> _GIVEN PROBLEM_:
Rewrite the rows that begin at the line containing "Viewport: 825px width, 1280px height." and stop after the line containing "Action: [201, 916]", substituting "section title" for "section heading" and keeping everything else the same. Give only those lines, without the pictures.

> _PROVIDED RECORDS_:
[Begin]

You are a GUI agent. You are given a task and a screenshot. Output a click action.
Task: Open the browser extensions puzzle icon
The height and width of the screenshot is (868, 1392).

[End]
[Begin]

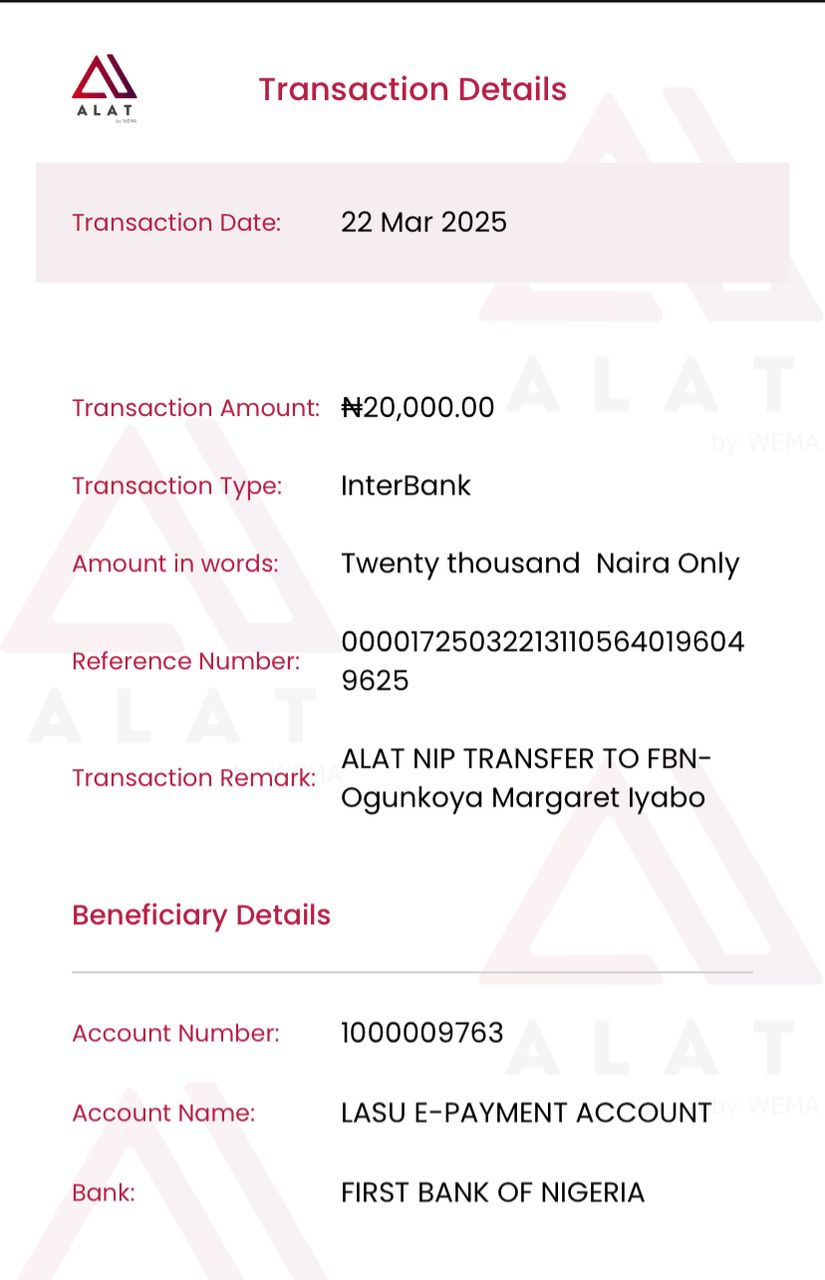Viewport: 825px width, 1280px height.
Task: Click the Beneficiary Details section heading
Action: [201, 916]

[End]

> _EXERCISE OUTPUT_:
Viewport: 825px width, 1280px height.
Task: Click the Beneficiary Details section title
Action: [201, 916]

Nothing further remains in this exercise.